Print the post Back To Top
No. of Recommendations: 0
If you live in climates where winter means cold weather, I suggest checking your tire pressures for the season.

First cool day of fall (sub-45/50?) on the coast of South Carolina, my Low Tire Pressure warning lights up. Beings how my car is almost 12 years old and just a low-end model Honda CR-V, it doesn't indicate which tire(s) so I go to the place where I bought them, they check all tires and air up the one(s) that need it. I don't have to wait, even if they're busy. I was missing 2 valve covers this year, which they replaced.
Print the post Back To Top
No. of Recommendations: 0
like clockwork, my TPMS lights fired up yesterday (first cold day of the season)

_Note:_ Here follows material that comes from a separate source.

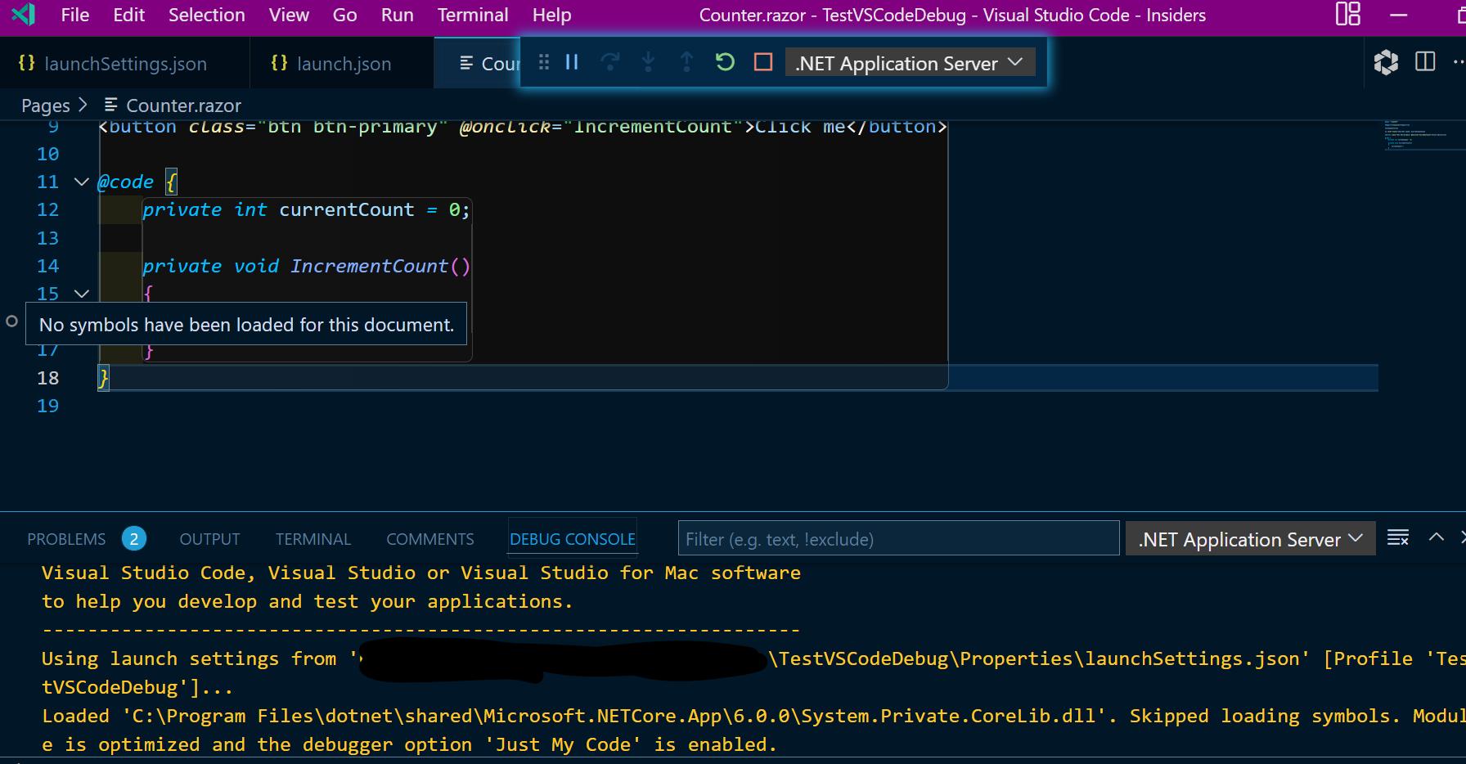Pause the debugging session

click(x=572, y=62)
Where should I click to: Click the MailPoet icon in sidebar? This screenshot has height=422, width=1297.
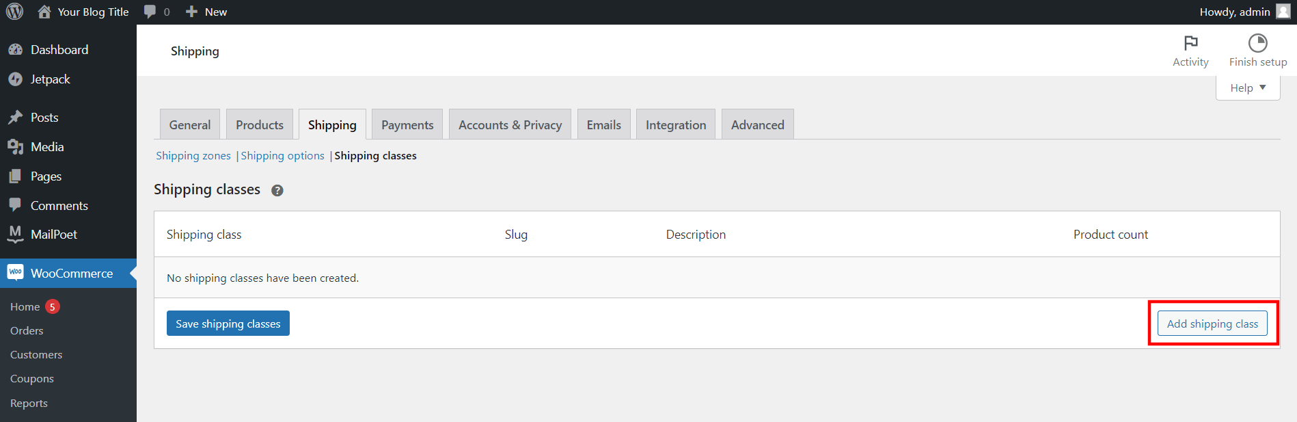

Unfortunately, the dealership decided (for me) that my leased car 'needed' nitrogen in the tires, so I cant use my compressor to fill it
Print the post Back To Top
No. of Recommendations: 5
Unfortunately, the dealership decided (for me) that my leased car 'needed' nitrogen in the tires, so I cant use my compressor to fill it

Regular air goes in my nitrogen filled tires just fine.

PSU
Print the post Back To Top
No. of Recommendations: 2
Unfortunately, the dealership decided (for me) that my leased car 'needed' nitrogen in the tires, so I cant use my compressor to fill it

Why not? The air in the atmosphere is about 70% nitrogen. How will they know if you fill your own tires? What will be the consequences for you?
Print the post Back To Top
No. of Recommendations: 0
Generally I find a deal at Costco for set of 4 Bridgestones, used to be Michelins, but they showed cracking, my mechanic tipped me off that he saw a lot of that, suggested Bridgestones and that's where I am, Nitrogen filled, green caps. If needed here at home, no problem, whether trailer, bicycle, wheelbarrow, they all get air from whatever compressor is handiest. At his shop, he had an air dryer, so there it at least lost the normal moisture.

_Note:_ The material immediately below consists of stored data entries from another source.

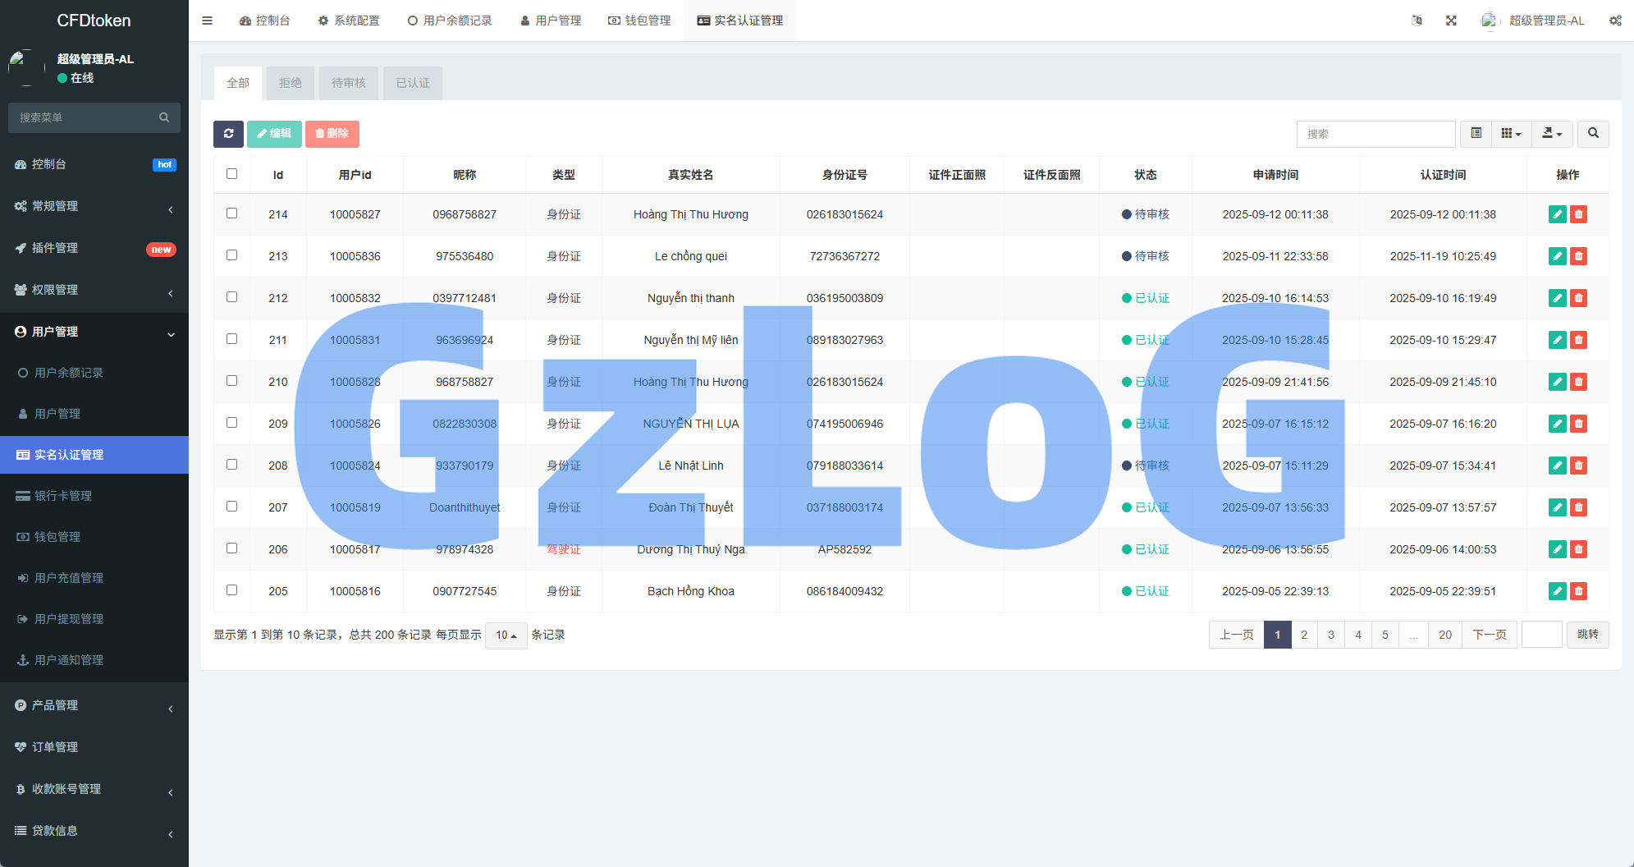Click the search magnifier button beside export
Image resolution: width=1634 pixels, height=867 pixels.
pos(1593,134)
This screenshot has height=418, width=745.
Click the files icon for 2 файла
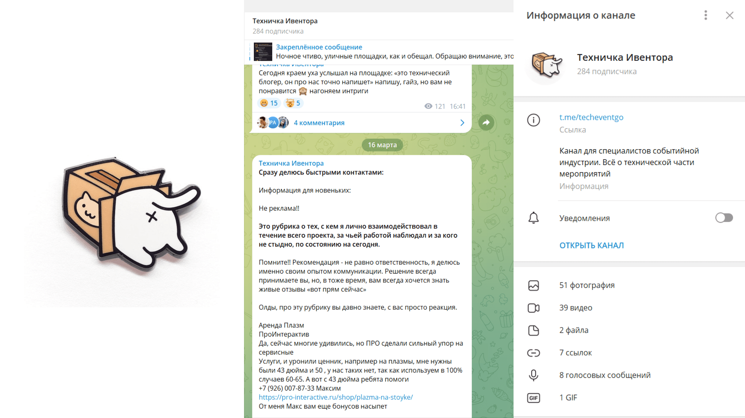tap(533, 330)
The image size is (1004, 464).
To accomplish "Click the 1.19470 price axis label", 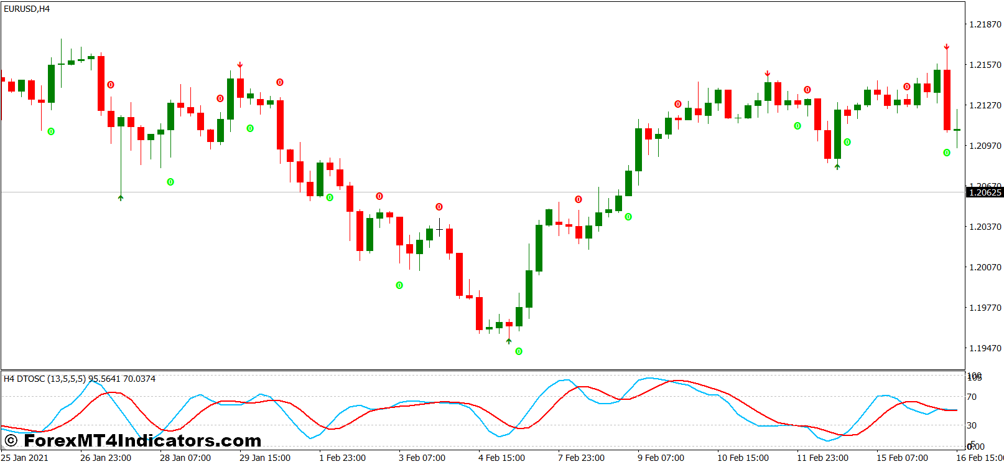I will pos(985,348).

It's not worth the time, trip, to run by the Costco Tire shop for nitrogen...
Print the post Back To Top
No. of Recommendations: 0
Generally I find a deal at Costco for set of 4 Bridgestones, used to be Michelins, but they showed cracking, my mechanic tipped me off that he saw a lot of that, suggested Bridgestones and that's where I am, Nitrogen filled, green caps. If needed here at home, no problem, whether trailer, bicycle, wheelbarrow, they all get air from whatever compressor is handiest. At his shop, he had an air dryer, so there it at least lost the normal moisture.

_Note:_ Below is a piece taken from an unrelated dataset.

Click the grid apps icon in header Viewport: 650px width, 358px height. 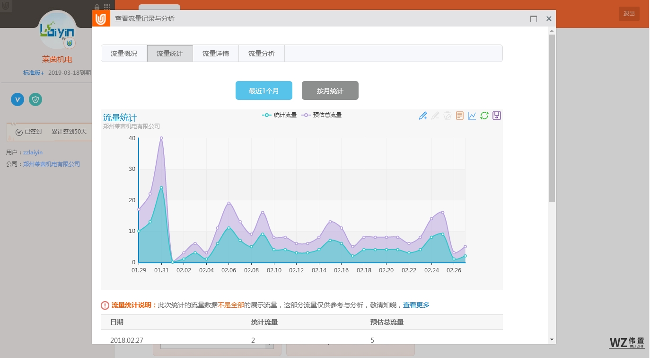(x=107, y=7)
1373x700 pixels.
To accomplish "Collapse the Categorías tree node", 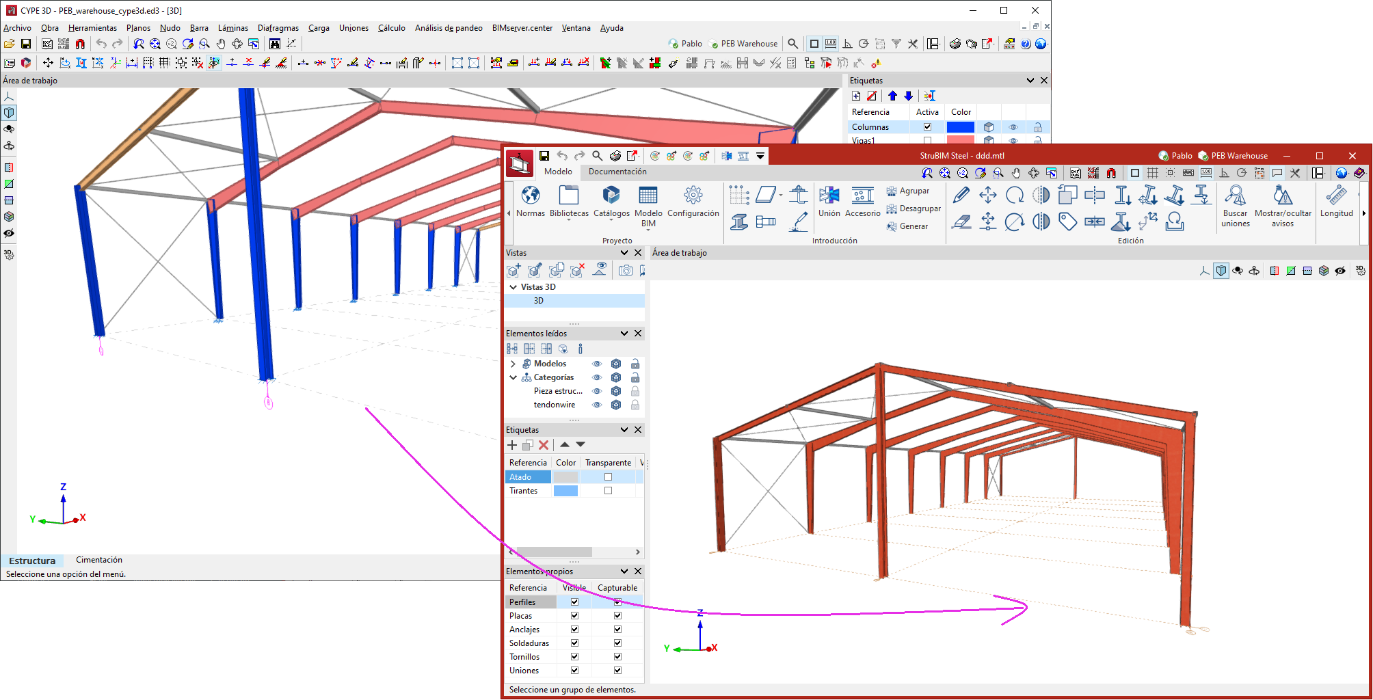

I hope he showed cracking on the inside of a tire. If he did, why would they only crack on the inside?

PSU
Print the post Back To Top
No. of Recommendations: 1
O2 molecules are a bit smaller than N2 molecules. So, the oxygen in air-inflated tires will leak out slightly faster than nitrogen. The end result is that over time the gas mixture becomes nitrogen-dominated.

The major issue with air-inflated tires is moisture in the air compressor tank. My compressor has a dessicant filter right next to the tank, so the whole tank stays dry. My portable air can also has some dessicant beads in it just in case I have to fill it from another source. If you have a compressor, I recommend adding a dessicant filter to it.

Neil
Print the post Back To Top
No. of Recommendations: 0
I hope he showed cracking on the inside of a tire. If he did, why would they only crack on the inside?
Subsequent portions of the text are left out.